No respirábamos. Hernán tenía miedo ahora, lo sé, y
hasta trató de que ella no tomase el libro. La mujer, extrañada, levantó el
papel que había caído sobre el escritorio, un papel que comenzaba por favor,
lea usted esto, y después de unos segundos se llevó temblando la mano a la
cara; pero en los días que siguieron, cuando encontraba sobre el escritorio los
papeles doblados en cuatro pliegues, ya no se turbaba, y entonces empezó a
decir aquellas insensateces vulgares acerca de la edad, y del amor, hasta que
el propio Hernán se asustó un poco. Sí, porque al principio fue como un juego,
tortuoso, procaz, pero en algún momento todo se volvió real y, una tarde,
estaba hecha la apuesta:
–Delante de todos, en el pizarrón –dijo Hernán.

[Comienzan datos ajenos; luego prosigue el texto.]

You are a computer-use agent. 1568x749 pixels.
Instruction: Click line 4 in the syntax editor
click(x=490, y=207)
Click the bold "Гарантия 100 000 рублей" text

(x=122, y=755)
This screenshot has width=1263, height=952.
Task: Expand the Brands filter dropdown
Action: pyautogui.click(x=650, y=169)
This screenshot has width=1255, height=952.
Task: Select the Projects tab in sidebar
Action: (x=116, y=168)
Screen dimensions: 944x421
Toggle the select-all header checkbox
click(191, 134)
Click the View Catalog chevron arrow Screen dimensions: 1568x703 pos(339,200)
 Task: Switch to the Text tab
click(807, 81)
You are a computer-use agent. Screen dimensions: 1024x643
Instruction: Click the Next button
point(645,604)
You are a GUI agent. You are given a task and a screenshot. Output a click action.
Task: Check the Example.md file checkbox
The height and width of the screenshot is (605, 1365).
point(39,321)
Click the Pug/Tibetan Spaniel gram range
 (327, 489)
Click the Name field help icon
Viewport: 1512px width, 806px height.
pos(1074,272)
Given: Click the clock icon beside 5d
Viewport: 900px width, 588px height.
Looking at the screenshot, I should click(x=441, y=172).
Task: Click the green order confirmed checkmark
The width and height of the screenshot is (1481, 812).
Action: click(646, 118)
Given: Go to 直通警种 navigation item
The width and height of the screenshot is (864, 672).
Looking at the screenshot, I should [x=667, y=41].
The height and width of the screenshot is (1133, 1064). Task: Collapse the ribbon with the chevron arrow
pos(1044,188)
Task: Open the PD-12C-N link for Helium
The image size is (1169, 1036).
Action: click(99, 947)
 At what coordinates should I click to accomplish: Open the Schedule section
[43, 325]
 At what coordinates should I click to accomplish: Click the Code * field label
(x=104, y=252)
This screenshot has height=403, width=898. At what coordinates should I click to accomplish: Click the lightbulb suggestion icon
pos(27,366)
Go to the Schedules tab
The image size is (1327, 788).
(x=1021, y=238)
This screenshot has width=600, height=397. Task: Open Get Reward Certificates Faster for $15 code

El Día de los Estudiantes, en el Club Náutico, todos
pudieron verlo bailando con la señorita Eugenia. Ella lo miraba. Lo miraba de
tal manera que Hernán, aunque por encima de su hombro hizo una mueca
significativa a los otros, se sintió molesto. Tuvo el presentimiento de que
todo podía complicarse o, acaso, al oír que ella hablaba de las cosas
imposibles (“hay cosas imposibles, Hernán, usted es tan joven que no se da
cuenta”) pensó que se despreciaba. Pero ese día la apuesta había sido aceptada
y uno no podía echarse atrás, aunque tuviera que hacerle una canallada brutal a
la señorita Eugenia, que aquella tarde llevaba puesto un inaudito vestido, un
jumper, sobre su blusa infaltable de seda blanca. Por eso, sin pensarlo más, él
la invitó a dar un paseo por los astilleros, y los otros, codeándose, vieron
cómo la infeliz aquella salía disimuladamente, seguida por su ridículo perfume
a alcanfor y seguida por mí, que antes de salir le dije a alguno:
–Préstame las llaves del coche.
Y me fueron prestadas, con sonrisa cómplice, y cuando
yo estaba saliendo, con el estómago revuelto, oí que alguien pronunciaba mi
nombre:
–Hernán.
–Qué quieren –pregunté.
Y me dijeron la apuesta, ojo con la apuesta, y yo dije que sí, que me
acordaba. Como me acuerdo de todo lo que ocurrió esa tarde, en los galpones,
contra un casco a medio calafatear, y de todo lo que ocurrió al otro día, en el
Nacional, cuando ante la admirada perplejidad de cuarenta muchachones yo caminé
lentamente hacia el pizarrón apretando entre los dedos esa cosa, esa especie de
escapulario, como un trofeo. Y me acuerdo de la mirada de la señorita Eugenia
al entrar en la clase, de sus ojos pintados ridículamente de azul que se
abrieron espantados, dolorosos, como de loca, y se clavaron en mí sin
comprender, porque ahí, en la pizarra, había quedado colgada, balanceándose
todavía, una bolsita blanca de alcanfor.